On Thursday, Microsoft said it had patched a pair of flaws with the Azure Database for PostgreSQL Flexible Server that can lead to unauthorised cross-account database access in a region.
“By exploiting an elevated permissions bug in the Flexible Server authentication process for a replication user, a malicious user could leverage an improperly anchored regular expression to bypass authentication to gain access to other customers’ databases,” Microsoft Security Response Center (MSRC) said.
Wiz, a New York cloud security company Wiz, tracked the flaws called the exploit chain “ExtraReplica.” Microsoft said it remedied the bug within 48 hrs of the bug’s first detection.
The attack entails privilege escalation in the Azure PostgreSQL engine to execute code and a cross-account authentication bypass through a forged certificate. It allows an attacker to create a database in the target’s Azure region and pilfer sensitive information.
If an attacker successfully exploits the flaw, the attacker can illegally access other customers’ PostgreSQL databases, effectively evading tenant isolation.
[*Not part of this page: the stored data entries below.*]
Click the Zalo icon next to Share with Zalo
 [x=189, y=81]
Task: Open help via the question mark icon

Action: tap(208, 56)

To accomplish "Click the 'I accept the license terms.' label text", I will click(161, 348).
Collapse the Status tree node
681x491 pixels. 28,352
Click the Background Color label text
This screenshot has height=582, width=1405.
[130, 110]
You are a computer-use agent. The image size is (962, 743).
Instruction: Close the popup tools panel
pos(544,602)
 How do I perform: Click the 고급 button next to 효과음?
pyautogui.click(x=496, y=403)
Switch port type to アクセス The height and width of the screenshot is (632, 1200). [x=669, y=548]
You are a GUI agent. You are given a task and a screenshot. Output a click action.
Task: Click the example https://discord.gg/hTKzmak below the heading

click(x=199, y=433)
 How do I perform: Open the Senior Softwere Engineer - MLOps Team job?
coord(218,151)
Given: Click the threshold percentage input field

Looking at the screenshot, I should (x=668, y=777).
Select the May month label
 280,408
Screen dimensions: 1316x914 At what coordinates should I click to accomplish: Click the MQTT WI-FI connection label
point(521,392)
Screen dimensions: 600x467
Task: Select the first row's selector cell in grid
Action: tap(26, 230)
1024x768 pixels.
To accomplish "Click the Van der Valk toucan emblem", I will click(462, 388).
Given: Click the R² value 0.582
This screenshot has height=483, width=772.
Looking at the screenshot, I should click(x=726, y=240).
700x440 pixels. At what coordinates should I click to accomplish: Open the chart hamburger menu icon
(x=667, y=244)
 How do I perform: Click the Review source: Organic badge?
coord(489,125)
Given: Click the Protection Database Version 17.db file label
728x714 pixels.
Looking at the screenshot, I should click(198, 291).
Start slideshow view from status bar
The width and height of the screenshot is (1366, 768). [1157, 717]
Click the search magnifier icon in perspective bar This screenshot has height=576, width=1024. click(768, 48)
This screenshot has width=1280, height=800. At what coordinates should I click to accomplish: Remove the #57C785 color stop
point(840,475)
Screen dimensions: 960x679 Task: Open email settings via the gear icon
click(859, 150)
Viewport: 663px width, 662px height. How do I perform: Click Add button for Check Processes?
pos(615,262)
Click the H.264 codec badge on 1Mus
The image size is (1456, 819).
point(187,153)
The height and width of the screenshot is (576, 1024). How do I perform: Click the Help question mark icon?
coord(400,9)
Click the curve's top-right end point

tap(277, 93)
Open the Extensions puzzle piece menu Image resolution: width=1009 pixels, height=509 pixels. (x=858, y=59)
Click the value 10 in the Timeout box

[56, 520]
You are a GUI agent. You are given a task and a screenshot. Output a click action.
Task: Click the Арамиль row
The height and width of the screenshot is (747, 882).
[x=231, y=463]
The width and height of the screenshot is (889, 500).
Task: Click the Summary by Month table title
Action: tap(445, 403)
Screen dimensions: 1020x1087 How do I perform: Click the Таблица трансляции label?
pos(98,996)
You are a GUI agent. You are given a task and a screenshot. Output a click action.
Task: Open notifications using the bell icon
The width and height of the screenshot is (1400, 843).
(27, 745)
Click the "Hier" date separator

Wiz traced the privilege escalation bug to alterations in the PostgreSQL for hardening their privilege model and including new features. The name ExtraReplica comes from the exploit using a PostgreSQL feature that allows copying databases from one server to another, “replicating” the database.
“No action is required by customers,” MSRC said. “In order to further minimize exposure, we recommend that customers enable private network access when setting up their Flexible Server instances.”